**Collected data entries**
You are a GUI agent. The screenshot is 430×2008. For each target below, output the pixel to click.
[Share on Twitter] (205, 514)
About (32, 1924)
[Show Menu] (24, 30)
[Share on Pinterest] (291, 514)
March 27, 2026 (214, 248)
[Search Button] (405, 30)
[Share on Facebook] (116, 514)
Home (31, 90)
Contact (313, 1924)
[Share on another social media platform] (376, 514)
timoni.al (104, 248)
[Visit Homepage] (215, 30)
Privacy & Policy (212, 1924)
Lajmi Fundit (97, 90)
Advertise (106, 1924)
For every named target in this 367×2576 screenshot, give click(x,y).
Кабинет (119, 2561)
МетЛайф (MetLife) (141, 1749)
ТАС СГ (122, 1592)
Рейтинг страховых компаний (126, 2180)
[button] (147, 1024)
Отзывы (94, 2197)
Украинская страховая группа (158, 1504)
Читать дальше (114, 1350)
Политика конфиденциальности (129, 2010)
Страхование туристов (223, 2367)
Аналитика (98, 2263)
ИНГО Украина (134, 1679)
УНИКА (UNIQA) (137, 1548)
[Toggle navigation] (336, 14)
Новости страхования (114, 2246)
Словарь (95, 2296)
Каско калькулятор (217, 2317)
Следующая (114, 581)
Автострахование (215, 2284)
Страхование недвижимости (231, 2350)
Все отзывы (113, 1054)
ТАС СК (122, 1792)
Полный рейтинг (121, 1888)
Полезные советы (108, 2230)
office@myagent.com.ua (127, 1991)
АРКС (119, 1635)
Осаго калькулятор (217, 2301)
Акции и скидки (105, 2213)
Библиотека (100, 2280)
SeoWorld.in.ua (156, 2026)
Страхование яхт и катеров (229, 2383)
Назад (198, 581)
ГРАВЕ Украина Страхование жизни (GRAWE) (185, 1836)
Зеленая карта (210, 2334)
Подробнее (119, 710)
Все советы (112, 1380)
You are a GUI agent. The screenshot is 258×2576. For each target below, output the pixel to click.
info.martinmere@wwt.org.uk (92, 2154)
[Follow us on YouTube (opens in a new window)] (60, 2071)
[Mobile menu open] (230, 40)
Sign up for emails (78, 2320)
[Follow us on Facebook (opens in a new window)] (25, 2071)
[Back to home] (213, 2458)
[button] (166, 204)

**WHAT YOU ARE ASKED TO DO**
Restate exactly the records above from their first line through the line that holds "[Share on Facebook] (116, 514)", please, including both and leaving out all others.

**FINISHED EXERCISE**
You are a GUI agent. The screenshot is 430×2008. For each target below, output the pixel to click.
[Share on Twitter] (205, 514)
About (32, 1924)
[Show Menu] (24, 30)
[Share on Pinterest] (291, 514)
March 27, 2026 (214, 248)
[Search Button] (405, 30)
[Share on Facebook] (116, 514)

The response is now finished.